++++ 提示された文章 ++++
半坪ビオトープの日記

大山阿夫利神社下社


ケーブルカーの終点・阿夫利神社駅で降りた後、下から上がってくる参道に合流して進むとまもなく大きな石段となる。

石段の途中から左脇を眺めると、真っ赤に紅葉したモミジが眩しいほど鮮やかである。

石段を上りつめると、金属製の鳥居の奥に大山阿夫利神社下社の拝殿が見える。
大山阿夫利神社は、大山(別名:雨降山)にある神社で「阿武利」とも表記し、「あぶり」とも読む。本社に大山祇大神、摂社奥社に大雷神、前社に高龗神(たかおかみのかみ)を祀る。大山祇大神は山の神・水の神として、また酒造の神として信仰され、大雷神は火災・盗難よけの神として信仰され、高龗神は水神で祈雨・止雨の神として信仰される。ただし、これらは明治になって神仏分離の時から祀られるようになったもので、江戸期以前の神仏習合時代には、本社には本来の祭神である石尊大権現(山頂で霊石が祀られていたことからこう呼ばれた)が祀られ、奥社には大天狗、前社には小天狗が祀られていた。

社伝では崇神天皇の御代の創建とされる。海抜1251mの山頂からは祭祀に使われたと思われる縄文土器や土師器・須恵器などが出土し、古来より原始的な信仰があったと考えられている。延喜式神名帳では「阿夫利神社」と記載され小社に列している。天平勝宝7年(755)良弁により神宮寺として雨降山大山寺が建立され、本尊として不動明王が祀られた。中世以降、大山寺を拠点とする修験道が盛んになり、源頼朝をはじめ北条氏、徳川氏など武家の崇敬を受けた。江戸時代には当社に参詣する講(大山講)が関東各地に組織され、多くの庶民が参詣した。

大山詣は6月27日〜7月17日までの期間の女人禁制の参詣で、特に鳶や職人の間で人気があった。良弁滝と大滝で水垢離し、頂上の石尊大権現に登り、持ってきた木太刀を神前に納め、改めて授けられた木太刀を護符として持ち帰った。ほかにも一年の天候を占う筒粥神事、魔と穢れを祓う引目祭、山開き、火祭薪能などの神事があり、古い伝統をもつ大山固有の大山能、巫女舞、倭舞も残されている。

拝殿の右手に客殿まで建物が続いている。

拝殿手前左側には大きな獅子山がある。富士山の岩を用いて復興された5頭からなる大山獅子であり、周りには十二支も配されている。

獅子山の右手に、国学の祖・権田直助の座像がある。武蔵国入間郡の医師の子だった権田直助は、江戸末期に平田篤胤の門に入り国学を学んだ。とりわけ古社に伝えられてきた日本最古の漢方書である「神遺方」と日本唯一の古医方の医学書「大同類聚方」等の古典の研究に努めた。その後、京都に出て尊攘運動に参加、維新後は刑法官監察知事や皇漢医道御用掛などを歴任したが、明治4年には国事犯の嫌疑で幽閉された。幽閉から宥免された後、明治6年に大山阿夫利神社の祠官に命じられた。そこで権田直助は、神仏分離で混乱していた大山の社務整備、社殿創建、大山講の改革などに尽力し、春日大社から倭舞、巫女舞を伝えたりして、「大山近代の祖」ともいわれるようになった。

拝殿の左には小さな浅間社があり、その左に石碑がいくつかあって、さらに左に天満宮がある。亀戸天満宮から分祀された菅原道真を祀っている。天満宮の奥に大山登山口がある。頂上の本社へ参拝するための登拝門でもある。
++++ 抽出された情報 ++++
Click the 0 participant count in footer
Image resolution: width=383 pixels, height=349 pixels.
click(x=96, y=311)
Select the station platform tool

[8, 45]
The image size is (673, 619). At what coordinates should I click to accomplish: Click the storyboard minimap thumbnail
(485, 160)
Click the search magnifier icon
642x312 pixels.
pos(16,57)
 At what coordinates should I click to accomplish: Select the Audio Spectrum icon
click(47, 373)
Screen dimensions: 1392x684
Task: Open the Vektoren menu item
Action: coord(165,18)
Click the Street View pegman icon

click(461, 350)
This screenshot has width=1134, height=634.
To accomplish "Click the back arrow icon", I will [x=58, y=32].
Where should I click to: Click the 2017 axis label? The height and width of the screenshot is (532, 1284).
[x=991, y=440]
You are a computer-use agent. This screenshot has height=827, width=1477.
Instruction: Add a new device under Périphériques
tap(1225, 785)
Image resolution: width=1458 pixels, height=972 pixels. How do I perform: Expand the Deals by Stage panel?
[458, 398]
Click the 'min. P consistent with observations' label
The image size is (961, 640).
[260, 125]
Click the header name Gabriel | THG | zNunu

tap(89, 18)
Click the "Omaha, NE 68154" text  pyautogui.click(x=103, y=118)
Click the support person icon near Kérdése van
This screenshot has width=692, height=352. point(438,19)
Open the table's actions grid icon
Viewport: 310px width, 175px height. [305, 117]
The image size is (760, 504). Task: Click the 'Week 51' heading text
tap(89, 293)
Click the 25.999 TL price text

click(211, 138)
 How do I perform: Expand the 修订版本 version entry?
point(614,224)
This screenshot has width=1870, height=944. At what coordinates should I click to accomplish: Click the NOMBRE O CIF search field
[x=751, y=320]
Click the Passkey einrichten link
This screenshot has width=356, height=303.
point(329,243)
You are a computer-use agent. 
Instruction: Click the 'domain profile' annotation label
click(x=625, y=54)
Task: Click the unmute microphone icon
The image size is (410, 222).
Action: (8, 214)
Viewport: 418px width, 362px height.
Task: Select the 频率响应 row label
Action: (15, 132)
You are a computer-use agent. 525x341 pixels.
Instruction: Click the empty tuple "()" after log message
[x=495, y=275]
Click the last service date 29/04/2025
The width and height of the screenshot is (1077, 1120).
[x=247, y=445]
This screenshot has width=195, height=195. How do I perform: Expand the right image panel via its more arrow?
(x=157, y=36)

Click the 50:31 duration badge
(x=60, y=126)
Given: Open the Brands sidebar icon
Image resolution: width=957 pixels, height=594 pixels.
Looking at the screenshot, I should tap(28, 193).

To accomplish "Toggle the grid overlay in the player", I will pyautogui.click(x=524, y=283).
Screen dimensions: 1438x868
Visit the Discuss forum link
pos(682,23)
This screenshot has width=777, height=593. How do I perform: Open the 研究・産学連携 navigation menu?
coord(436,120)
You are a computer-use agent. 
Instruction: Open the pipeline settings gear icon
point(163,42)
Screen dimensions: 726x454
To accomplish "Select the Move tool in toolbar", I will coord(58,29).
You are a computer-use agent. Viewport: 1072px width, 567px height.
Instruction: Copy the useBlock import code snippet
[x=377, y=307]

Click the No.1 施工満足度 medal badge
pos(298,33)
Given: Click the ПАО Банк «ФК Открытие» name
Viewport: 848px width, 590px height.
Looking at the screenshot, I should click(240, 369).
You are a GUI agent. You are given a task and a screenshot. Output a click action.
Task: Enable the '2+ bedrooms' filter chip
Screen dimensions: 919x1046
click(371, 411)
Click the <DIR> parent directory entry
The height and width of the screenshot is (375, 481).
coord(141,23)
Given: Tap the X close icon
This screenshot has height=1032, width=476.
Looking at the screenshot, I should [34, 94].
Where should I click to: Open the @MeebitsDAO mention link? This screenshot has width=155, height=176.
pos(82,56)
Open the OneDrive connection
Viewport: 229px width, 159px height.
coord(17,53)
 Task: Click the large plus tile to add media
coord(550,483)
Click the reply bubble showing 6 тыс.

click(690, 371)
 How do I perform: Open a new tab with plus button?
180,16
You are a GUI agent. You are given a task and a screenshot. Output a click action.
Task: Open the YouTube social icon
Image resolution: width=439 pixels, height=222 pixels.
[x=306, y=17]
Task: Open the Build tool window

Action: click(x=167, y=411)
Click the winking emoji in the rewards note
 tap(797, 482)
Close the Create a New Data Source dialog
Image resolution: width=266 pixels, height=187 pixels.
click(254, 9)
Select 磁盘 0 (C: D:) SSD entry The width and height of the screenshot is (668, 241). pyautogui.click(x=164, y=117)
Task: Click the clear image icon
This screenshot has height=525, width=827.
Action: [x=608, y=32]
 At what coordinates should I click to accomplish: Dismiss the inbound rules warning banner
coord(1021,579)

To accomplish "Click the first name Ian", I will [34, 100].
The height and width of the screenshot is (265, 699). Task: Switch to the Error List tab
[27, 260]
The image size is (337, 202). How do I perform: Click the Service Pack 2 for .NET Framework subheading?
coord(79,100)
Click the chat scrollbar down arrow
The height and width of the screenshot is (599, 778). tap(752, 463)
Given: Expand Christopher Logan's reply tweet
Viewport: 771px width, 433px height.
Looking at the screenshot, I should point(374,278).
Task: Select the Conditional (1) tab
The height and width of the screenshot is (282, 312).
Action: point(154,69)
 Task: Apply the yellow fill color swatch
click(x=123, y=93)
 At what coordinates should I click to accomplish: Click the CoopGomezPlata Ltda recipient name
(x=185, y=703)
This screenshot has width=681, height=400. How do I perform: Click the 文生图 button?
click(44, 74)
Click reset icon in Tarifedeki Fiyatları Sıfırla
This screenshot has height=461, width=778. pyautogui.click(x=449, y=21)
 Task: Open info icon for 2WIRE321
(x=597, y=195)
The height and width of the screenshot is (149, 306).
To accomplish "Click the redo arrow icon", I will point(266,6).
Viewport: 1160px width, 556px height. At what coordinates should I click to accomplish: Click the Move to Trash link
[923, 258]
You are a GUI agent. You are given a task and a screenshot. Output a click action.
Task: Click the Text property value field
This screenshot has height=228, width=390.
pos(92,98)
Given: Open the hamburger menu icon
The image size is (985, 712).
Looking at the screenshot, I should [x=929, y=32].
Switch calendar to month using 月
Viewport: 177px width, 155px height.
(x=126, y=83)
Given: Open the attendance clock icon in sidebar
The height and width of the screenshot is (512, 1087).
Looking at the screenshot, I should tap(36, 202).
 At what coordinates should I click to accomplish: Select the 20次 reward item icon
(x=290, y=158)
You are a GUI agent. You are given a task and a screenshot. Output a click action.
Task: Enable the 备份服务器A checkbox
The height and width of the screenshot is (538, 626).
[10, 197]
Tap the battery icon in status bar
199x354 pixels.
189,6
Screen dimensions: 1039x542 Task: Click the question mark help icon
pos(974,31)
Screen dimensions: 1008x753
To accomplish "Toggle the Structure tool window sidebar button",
++++
▸ **課題**
大山阿夫利神社下社についての文章をもとに、次の問いに答えてください。
1. 天平勝宝7年(755)に良弁が神宮寺として建立した寺の名前は何ですか。
2. 拝殿手前左側の獅子山にある大山獅子は何頭からなりますか。
3. 権田直助が大山阿夫利神社の祠官に命じられたのは明治何年ですか。
上のエントリーは、文章とは別の出典から取られたものです。

▸ **解答**
1. 雨降山大山寺です。
2. 5頭からなります。
3. 明治6年です。